We did not have research papers or homework of any kind. I could read on my own, but many of my friends couldn't (I credit my teacher-father and teacher-grandmother for that).
It's a different world. And I feel reeeeeeeaaaaaallllllyyyyyyy old saying that.
Honestly, I think it's a good thing. She knows letters, letter sounds, numbers, basic addition. Sometimes she gets the subtraction concept but, in her words, 'why would I ever want less than three apples?!?' So why shouldn't Kindergarten be a more challenging place?
As we were sitting in the waiting area for the coordinator to come and talk to us about her readiness, I hoped we'd done the right things. Turned out we did: said the coordinator, 'her foundation is solid, let's help her grow'. Yeah, I got a little teary at that.
And I started thinking about how it isn't just Kindergarten that's changed.

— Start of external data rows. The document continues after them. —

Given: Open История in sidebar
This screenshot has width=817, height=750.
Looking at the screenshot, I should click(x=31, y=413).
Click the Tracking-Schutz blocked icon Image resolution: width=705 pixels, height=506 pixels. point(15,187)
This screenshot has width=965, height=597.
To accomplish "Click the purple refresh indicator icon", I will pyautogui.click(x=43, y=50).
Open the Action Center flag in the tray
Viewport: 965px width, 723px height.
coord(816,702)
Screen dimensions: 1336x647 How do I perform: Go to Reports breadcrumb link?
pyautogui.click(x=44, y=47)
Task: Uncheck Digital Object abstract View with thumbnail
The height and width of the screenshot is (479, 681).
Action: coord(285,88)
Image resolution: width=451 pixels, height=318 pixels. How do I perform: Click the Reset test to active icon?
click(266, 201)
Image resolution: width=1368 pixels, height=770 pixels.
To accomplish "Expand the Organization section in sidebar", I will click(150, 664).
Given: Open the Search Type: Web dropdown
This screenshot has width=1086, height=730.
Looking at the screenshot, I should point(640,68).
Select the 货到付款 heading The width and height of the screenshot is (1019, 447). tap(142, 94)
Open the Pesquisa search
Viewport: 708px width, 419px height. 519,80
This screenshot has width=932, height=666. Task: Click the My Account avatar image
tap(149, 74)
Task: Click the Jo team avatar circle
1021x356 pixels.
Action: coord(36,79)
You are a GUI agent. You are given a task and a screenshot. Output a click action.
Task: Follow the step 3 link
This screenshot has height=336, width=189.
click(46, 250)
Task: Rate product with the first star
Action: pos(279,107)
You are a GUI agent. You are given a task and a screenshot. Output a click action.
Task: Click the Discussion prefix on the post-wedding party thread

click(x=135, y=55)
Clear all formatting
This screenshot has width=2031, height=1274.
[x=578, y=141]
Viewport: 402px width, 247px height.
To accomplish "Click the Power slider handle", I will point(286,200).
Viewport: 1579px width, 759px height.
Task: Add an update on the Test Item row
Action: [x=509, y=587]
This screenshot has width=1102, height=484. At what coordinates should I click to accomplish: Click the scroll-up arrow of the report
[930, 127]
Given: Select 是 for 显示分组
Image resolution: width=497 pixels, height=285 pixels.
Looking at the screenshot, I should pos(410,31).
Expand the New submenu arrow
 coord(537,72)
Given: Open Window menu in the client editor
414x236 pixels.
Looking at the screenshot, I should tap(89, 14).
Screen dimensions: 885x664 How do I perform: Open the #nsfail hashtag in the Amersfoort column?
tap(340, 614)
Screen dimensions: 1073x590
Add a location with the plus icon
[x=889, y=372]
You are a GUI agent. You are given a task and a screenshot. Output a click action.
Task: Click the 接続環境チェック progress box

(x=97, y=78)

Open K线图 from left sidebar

Publishing has changed immensely since I started writing with the intent to publish. Small presses abound, traditional publishers are trying to catch up with smaller presses. Self-publishing isn't such a naughty word any more; there are really talented authors self-pubbing and making a mint!
In Kindergarten, there are the basics that build on the advanced theories: colors, letters, numbers. If bebe doesn't know those, she'll stay right there in the Kindergarten classroom. Kind of like publishing: the basics of story structure, conflict, sexual tension and characterization haven't changed. A good character still makes the book for me and a really good red herring? Be still my heart!
So, take heart, even though Kindergarten (and publishing) are changing so fast, if you master the basics, the rest will fall into place. What do you think, readers? Has publishing changed how we write good stories? Or is publishing making it simpler to have those stories read by outsiders?